朝はココアを、夜にはミルクティーを


「ありがとうございます!みんなで色々模索して、良くしていこうって変えていってる途中なんです」

「やっぱりそうなんだぁ。どうして急に?他のコマチもこんな感じなの?」

「いえ、店長が変わったんです。今の店長が積極的に改革しているんですよ」

「へぇ〜!外観も綺麗になったし、トイレも新しくて使いやすいよね!」

前はちょっと古くさかったけどさ、と笑いながらズバズバと言いたいことを言うあたり、さすが主婦。

たしかに彼女たちに話を聞いていたら、改善点をもっと見つけられそう。
メモでも出すかな、なんて考えているうちに、さっきの茶髪のママさんが不満げに口をとがらせた。

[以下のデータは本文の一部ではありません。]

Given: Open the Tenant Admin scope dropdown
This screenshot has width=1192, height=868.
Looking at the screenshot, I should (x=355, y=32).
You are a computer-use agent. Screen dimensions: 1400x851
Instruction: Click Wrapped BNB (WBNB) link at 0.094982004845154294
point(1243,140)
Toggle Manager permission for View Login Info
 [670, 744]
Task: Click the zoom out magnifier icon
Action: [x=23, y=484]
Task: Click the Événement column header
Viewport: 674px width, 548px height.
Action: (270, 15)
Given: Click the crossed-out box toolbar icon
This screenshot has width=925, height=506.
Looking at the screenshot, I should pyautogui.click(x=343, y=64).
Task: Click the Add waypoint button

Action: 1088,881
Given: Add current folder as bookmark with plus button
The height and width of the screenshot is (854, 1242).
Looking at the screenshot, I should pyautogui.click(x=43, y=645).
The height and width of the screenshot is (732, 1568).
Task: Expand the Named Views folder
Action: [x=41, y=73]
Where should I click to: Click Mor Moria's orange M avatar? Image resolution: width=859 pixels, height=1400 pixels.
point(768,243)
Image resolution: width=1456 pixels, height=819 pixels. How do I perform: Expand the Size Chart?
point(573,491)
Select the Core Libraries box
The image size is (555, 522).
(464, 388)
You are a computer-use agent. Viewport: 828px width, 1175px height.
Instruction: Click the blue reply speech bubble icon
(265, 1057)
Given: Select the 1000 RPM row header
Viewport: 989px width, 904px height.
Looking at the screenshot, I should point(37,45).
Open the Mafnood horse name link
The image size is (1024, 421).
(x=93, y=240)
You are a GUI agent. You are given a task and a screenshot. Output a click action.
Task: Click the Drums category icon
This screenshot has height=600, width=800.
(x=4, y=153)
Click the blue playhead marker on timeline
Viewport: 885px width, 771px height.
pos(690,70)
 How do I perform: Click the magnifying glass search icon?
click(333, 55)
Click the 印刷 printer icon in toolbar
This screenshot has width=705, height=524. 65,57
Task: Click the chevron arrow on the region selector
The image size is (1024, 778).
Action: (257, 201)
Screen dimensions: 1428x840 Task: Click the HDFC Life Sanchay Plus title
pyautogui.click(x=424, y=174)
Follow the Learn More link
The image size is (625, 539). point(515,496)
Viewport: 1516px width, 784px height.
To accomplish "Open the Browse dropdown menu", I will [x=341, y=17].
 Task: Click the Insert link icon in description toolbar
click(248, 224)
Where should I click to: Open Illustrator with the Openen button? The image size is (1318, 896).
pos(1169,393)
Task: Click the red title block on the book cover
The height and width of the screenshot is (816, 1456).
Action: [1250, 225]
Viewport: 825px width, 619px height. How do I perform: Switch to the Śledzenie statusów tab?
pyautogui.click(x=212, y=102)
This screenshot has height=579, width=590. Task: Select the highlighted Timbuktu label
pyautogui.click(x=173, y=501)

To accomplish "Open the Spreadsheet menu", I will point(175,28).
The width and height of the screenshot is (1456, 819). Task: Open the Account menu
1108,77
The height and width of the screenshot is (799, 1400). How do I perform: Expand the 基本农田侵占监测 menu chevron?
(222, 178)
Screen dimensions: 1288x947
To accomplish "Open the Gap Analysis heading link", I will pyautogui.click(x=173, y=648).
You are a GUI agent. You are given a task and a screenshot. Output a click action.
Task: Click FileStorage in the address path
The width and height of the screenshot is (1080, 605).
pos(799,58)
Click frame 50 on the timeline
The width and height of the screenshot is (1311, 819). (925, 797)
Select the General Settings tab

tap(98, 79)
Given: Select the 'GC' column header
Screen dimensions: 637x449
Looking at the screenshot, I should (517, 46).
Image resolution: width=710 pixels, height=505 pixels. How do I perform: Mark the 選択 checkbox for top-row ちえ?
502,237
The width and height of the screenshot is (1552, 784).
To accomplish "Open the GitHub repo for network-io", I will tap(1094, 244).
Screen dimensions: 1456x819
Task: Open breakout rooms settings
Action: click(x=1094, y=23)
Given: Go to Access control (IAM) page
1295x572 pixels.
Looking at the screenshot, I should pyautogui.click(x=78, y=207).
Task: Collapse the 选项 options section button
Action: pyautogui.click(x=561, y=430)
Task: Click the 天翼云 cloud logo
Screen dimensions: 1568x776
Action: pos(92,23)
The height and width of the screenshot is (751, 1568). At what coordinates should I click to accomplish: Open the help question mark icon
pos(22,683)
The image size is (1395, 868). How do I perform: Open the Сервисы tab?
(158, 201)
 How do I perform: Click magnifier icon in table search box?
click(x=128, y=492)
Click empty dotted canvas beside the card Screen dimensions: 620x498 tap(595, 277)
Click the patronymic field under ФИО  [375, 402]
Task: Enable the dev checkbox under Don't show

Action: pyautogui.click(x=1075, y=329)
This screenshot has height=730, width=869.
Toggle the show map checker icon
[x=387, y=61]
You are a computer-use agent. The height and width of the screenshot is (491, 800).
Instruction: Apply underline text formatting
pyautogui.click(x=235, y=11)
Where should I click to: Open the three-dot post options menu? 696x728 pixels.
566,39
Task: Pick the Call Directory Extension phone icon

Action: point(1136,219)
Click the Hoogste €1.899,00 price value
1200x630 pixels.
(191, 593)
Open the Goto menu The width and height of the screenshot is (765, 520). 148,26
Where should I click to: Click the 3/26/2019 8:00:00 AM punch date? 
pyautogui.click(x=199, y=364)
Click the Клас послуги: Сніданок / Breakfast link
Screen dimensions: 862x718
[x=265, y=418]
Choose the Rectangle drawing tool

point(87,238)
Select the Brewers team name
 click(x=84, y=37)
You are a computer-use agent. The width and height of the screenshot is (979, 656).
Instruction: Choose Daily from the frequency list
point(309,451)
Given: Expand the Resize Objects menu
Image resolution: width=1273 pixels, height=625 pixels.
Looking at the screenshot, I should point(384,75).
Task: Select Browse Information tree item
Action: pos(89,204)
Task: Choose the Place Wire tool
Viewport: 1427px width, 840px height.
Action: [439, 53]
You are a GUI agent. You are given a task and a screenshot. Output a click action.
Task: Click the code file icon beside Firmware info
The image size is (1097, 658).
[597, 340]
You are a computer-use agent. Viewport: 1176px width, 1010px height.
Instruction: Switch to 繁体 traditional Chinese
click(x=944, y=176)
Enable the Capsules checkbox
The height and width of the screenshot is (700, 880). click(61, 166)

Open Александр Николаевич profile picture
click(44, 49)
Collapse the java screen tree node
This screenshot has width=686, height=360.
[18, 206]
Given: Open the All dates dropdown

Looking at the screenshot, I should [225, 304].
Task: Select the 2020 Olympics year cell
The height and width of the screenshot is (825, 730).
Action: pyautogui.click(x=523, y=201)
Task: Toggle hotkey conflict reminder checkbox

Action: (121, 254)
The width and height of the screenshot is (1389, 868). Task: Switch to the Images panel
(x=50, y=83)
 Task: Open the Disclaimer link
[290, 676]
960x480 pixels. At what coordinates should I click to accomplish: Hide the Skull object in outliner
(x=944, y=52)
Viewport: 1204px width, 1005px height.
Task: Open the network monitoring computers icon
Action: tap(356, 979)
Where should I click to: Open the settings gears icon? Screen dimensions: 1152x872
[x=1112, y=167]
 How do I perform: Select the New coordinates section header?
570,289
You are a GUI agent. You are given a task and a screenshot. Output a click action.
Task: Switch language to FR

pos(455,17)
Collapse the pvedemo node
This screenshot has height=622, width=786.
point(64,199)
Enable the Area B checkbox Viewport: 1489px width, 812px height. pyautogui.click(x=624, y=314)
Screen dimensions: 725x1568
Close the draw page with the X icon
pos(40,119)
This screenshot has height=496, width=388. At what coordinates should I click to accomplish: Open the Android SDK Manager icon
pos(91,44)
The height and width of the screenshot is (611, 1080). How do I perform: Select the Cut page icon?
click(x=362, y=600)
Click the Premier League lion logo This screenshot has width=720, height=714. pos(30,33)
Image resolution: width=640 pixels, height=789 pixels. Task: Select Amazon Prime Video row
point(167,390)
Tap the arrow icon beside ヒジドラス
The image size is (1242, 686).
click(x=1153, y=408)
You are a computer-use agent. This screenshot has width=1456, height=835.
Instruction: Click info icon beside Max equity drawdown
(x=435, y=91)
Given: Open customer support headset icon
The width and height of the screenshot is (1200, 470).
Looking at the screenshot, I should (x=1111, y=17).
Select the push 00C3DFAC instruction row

「ブラマは綺麗だし品揃えもいいけど、広すぎて子どもが迷子になるのよね。あと、店員の対応も良くないからさぁ」

「それ違うママ友も言ってた!お刺身に虫入ってたの指摘したら、すっごい嫌な顔されたとか……」

「虫!?やだぁ〜」

三人で文句を言っているそばで、「虫」というワードに私も一人でゾワゾワしてしまった。
一人暮らしの私にとってはお刺身はご褒美に近い。それに虫がいたとなると……無理!

話が盛り上がってきたところで、コンコンと部屋の扉がノックされ、亘理さんが顔を出した。

「和田先生、お皿って何枚使います?」

「あらっ?ごめんなさいね、準備するの忘れてたかしら?」

「廊下の机に置いてありますよ。全部持っていっていいですか?」

和田先生は立ち上がると、お願いしますと申し訳なそうに手を合わせている。
いったん姿を消した亘理さんは、すぐにお皿を抱えてまた会議室へ戻ってきた。